Machine Learning with Keyword Analysis for Supporting Holistic Undergraduate Admissions in Computer Science
College admissions processes have traditionally relied on academic characteristics like GPA and standardized testing, as well as supplementary application materials. In California, the introduction of Proposition 209 in 1996 prohibited the consideration of gender and ethnicity for admissions decisions. In an attempt to increase diversity, many universities adopted holistic review to fairly evaluate and consider applicants' abilities inside and outside the classroom. However, this increases subjective assessment which could have implications for human error and bias. As such, Machine Learning should be explored as a means of assistance while also reducing potential bias.
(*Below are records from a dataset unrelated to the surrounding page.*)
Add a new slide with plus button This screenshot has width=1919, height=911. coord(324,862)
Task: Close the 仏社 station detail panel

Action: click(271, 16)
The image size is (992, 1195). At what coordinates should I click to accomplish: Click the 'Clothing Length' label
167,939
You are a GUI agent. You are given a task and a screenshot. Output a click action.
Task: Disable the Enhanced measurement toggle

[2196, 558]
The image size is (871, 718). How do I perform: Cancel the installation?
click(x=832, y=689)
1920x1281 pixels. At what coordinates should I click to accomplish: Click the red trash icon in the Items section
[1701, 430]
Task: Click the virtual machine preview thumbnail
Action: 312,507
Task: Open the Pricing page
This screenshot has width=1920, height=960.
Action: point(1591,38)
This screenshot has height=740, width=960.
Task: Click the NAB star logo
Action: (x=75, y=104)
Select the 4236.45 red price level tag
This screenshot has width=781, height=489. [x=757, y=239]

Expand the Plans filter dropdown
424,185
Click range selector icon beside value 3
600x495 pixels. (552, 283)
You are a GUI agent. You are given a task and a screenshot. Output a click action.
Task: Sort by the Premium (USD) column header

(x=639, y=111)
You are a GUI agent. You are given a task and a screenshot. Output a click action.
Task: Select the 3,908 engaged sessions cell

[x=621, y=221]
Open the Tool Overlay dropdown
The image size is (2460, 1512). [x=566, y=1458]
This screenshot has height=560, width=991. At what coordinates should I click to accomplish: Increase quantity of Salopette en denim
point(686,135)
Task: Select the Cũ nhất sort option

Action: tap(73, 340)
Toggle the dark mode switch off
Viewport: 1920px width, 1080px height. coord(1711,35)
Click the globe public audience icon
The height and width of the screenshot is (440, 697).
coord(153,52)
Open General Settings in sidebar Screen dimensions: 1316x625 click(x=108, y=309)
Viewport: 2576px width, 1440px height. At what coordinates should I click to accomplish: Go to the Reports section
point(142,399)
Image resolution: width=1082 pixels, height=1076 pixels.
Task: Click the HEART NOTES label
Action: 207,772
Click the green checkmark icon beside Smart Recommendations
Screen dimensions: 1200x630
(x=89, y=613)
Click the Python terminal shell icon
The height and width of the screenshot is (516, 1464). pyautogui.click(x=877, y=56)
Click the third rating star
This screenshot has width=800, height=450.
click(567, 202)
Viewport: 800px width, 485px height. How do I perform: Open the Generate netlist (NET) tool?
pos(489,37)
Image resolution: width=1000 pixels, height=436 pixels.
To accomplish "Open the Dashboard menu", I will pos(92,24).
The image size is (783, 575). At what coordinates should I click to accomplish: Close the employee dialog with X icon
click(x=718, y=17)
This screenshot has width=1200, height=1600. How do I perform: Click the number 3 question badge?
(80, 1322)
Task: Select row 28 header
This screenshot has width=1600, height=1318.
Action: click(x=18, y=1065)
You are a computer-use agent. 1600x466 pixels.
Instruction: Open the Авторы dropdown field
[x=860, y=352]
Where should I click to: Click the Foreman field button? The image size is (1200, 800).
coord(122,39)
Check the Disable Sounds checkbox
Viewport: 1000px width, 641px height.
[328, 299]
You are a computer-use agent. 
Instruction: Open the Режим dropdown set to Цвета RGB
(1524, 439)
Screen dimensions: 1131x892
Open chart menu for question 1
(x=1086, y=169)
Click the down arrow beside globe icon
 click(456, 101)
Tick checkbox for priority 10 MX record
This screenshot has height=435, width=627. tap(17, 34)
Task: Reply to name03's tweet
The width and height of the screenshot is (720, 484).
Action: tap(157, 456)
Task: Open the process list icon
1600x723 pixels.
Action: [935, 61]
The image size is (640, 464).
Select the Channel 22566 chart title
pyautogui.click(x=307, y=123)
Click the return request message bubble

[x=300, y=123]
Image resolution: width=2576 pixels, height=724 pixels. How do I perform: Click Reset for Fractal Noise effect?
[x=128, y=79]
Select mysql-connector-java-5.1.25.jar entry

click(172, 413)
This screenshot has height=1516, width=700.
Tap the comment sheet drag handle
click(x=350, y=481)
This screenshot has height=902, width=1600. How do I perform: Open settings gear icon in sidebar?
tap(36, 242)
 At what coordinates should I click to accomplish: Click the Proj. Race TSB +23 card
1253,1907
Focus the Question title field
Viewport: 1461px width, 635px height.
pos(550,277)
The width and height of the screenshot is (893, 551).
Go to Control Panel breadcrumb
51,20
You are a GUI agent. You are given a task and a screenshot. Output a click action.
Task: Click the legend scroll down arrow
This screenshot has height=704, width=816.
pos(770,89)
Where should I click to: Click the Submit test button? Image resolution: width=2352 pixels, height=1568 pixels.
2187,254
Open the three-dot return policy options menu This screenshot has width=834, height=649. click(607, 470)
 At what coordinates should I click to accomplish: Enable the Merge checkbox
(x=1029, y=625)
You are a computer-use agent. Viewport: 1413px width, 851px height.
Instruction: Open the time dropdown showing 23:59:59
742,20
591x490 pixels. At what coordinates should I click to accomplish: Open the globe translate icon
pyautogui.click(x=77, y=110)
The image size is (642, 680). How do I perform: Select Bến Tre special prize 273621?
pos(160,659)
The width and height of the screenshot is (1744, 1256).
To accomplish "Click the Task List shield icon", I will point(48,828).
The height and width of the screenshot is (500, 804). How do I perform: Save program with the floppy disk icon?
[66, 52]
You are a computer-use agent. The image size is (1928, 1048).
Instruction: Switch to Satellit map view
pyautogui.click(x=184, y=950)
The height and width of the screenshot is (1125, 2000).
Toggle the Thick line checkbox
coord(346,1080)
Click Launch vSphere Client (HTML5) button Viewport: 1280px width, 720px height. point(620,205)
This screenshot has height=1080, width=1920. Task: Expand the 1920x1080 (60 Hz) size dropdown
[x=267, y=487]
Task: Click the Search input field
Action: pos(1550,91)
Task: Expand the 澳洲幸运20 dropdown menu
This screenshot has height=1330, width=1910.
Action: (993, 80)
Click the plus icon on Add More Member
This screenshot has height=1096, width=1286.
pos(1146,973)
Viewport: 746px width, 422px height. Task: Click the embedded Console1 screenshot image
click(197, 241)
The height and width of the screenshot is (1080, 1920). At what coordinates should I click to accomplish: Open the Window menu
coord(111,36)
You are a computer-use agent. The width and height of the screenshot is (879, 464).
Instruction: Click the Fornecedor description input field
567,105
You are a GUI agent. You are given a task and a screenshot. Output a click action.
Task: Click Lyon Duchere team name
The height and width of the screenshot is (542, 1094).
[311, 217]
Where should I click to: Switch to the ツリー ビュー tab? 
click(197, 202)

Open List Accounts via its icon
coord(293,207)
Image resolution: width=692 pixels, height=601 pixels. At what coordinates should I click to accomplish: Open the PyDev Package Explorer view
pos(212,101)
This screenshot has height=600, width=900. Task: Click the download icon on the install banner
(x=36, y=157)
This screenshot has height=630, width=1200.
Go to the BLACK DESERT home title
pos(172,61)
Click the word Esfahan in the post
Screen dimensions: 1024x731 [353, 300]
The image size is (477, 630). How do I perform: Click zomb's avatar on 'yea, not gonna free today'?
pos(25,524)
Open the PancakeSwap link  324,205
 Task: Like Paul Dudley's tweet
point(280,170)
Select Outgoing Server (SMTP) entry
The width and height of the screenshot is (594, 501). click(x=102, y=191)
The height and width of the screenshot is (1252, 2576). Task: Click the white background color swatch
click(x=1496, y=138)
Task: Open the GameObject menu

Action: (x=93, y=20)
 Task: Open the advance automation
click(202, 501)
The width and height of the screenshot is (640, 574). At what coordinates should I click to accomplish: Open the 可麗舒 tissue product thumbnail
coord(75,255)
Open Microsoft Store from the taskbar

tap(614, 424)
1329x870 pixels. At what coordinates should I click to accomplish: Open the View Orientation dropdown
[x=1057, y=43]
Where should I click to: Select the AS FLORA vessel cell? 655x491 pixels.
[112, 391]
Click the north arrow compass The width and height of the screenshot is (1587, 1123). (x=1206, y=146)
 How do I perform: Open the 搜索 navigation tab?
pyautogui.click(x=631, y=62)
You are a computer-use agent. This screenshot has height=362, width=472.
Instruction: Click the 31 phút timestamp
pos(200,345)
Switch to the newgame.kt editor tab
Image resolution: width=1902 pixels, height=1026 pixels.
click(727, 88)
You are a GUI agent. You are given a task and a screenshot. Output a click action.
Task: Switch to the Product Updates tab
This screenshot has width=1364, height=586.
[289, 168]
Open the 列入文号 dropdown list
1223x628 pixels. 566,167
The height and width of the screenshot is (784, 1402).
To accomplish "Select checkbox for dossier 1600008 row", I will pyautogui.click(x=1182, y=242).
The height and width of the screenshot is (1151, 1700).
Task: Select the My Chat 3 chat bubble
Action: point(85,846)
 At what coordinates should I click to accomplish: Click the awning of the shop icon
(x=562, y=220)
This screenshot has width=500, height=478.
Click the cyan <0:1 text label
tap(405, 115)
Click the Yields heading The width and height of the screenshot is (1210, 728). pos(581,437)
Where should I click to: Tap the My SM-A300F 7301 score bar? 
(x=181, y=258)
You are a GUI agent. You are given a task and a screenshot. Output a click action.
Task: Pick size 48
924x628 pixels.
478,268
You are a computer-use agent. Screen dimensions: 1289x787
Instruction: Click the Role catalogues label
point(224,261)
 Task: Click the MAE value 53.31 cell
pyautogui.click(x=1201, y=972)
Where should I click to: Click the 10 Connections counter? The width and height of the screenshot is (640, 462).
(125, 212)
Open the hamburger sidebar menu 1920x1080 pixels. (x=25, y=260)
Minimal data regarding Machine Learning applications in undergraduate holistic review has been evaluated. In this thesis, we discuss performances of supervised classifiers that could provide verification of the scores that application reviewers assign. We utilize a dataset of applicants to the Computer Science department at the University of California, Irvine to train our models. Collected data includes demographics, academic history, high school information, and essay responses. The best-performing classifier was Logistic Regression trained on a dataset that included all numerical and categorical variables along with extracted keyword bigrams from the text. This classifier obtained the highest accuracy of 0.789. With feature coefficient analysis, we observed the effects of academic achievement, extracurricular involvement and writing content on the model's predictions.